The past year has been one of recovery and planning. They took new nursing contracts to help rebuild their savings. His ended three weeks before hers and she sent him ahead “with orders to get here, get the damn boat finished, and don’t let any bugs on the boat.” And Scott has done exactly that.

In April he returned to Fairfield Harbor and in three weeks he stepped the mast, did all the rigging, finished the wiring, and installed an electric engine (and all the batteries necessary to power it). Scott knows many do not look on electric motors favorably. But he defends his choice: diesel fumes make him ill. There are plans to add a wind generator to Susan Elaine at their next stop. But what he accomplished at Fairfield Harbor was enough; he was eager to get to Oriental to meet Susan and begin their trip north.

SV Susan Elaine
Scott chose his clothes carefully, representing Oriental and his boat.

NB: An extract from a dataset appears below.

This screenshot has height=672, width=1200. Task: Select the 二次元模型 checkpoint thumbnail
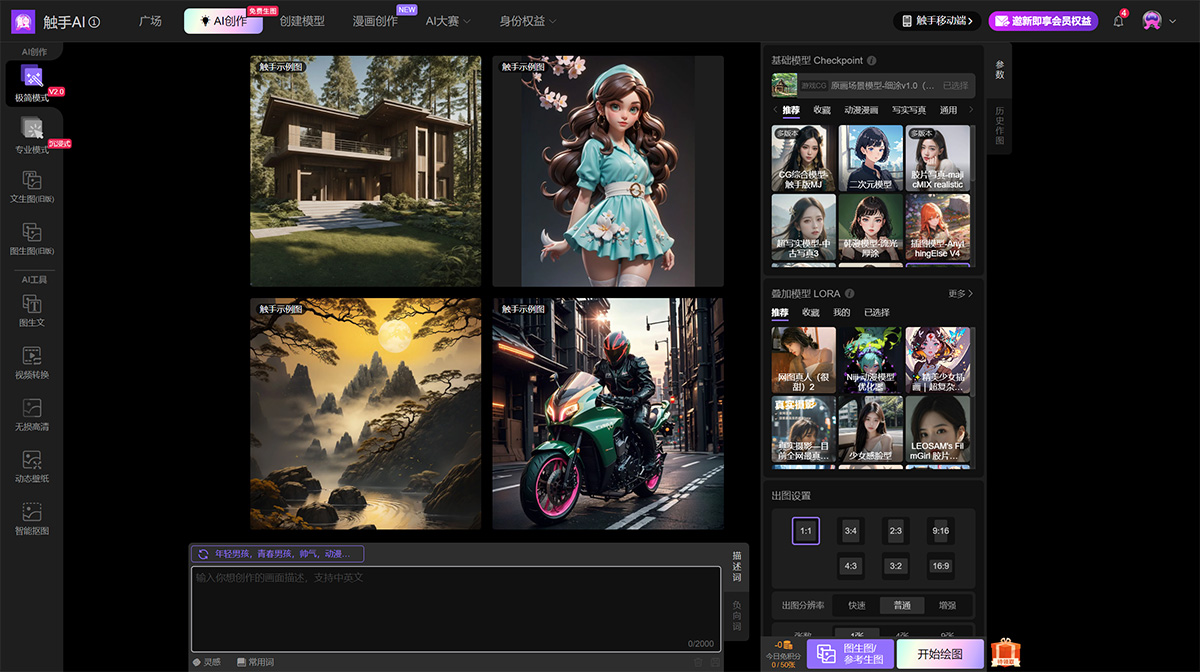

They left Oriental mid-May and are heading back to Maine. Susan’s children and grandchildren are still there. The plan is to summer in Maine and head to St. Croix. After that, they’ll play it by ear.

Scott says he’ll never build another boat. “I’ve wondered about it – is there anything I’ve learned that I could put to work financially…. No. The guys working at the boatyards can do all the things in a smaller time frame and produce better quality.”

He does, however, make one very important point: “everything here I’ve built, so I know how to fix it.”

SV Susan Elaine
From the deck of SV Susan Elaine: members of the Sailing Club of Oriental pass by as Scott and Susan head to Maine.